Jeux de mots et d’ambiance

« Elle est dans la salle » a d’ailleurs bluffé Grand Corps Malade amusé de voir quelques spectateurs se retourner pour la chercher. Un artiste taquin qui s’est plus d’une fois joué du public troyen. Un auditoire qu’il a convié à lui clamer quelques mots pour une pseudo improvisation autant rocambolesque que l’ensemble de son scénario. « Le champagne c’est une boisson que j’adore, en revanche l’andouillette c’est pas mon fort » a-t-il lancé avec dérision aux aubois qui forcément lui ont soufflé des spécialités de la Région. Avant de réitérer le même comique de répétition à deux autres reprises. Entre deux blagues, le slameur a surtout captivé la foule silencieuse fascinée par le débit et les jeux de mots raffinés de ses titres moins populaires comme « J’ai mis des mots », « Ma tête, mon coeur… » ou « Je viens de là » hommage à la Saine Saint-Denis dont il est originaire. Suivi de l’engagé « Education nationale » dénonçant l’inégalité des chances de réussite d’un quartier à l’autre. « Il y aura des déçus forcément » a plaisanté l’interprète de « Nos plus belles années » en imaginant la réaction de certains insatisfaits qui regretteraient l’absence de certains classiques notamment du très populaire « Les voyages en train ». Si personnellement c’est plutôt « Le sens de la famille » qu’on aurait adoré entendre en live, le très attendu « Mais je t’aime » a bel et bien retenti, en choeur avec l’ensemble de la salle enthousiaste.
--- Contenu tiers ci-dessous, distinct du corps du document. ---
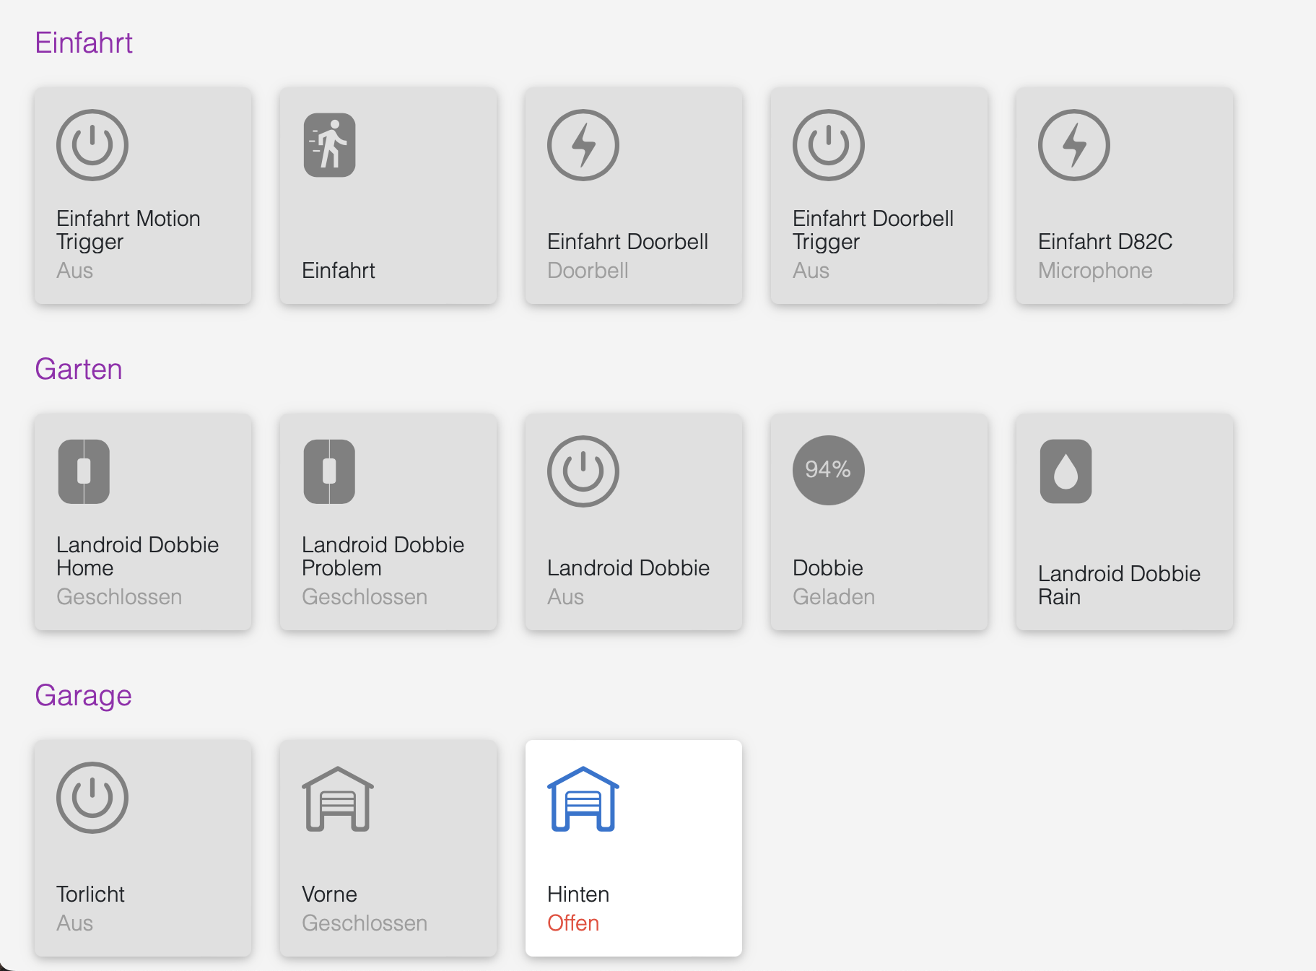Click the Landroid Dobbie Rain water drop icon

click(x=1066, y=471)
Une foule déjà débout et même une partie débarquée au premier rang prise par l’ambiance du dansant et fédérateur « Inch’Allah». « Des gens beaux » ravis mais surtout unis autour de ce hit ironique sur les dictats physiques. Un grand final finalement ponctué par le symbolique « Pas essentiel » confirmant toute l’importance de la culture et du monde du spectacle dans notre quotidien.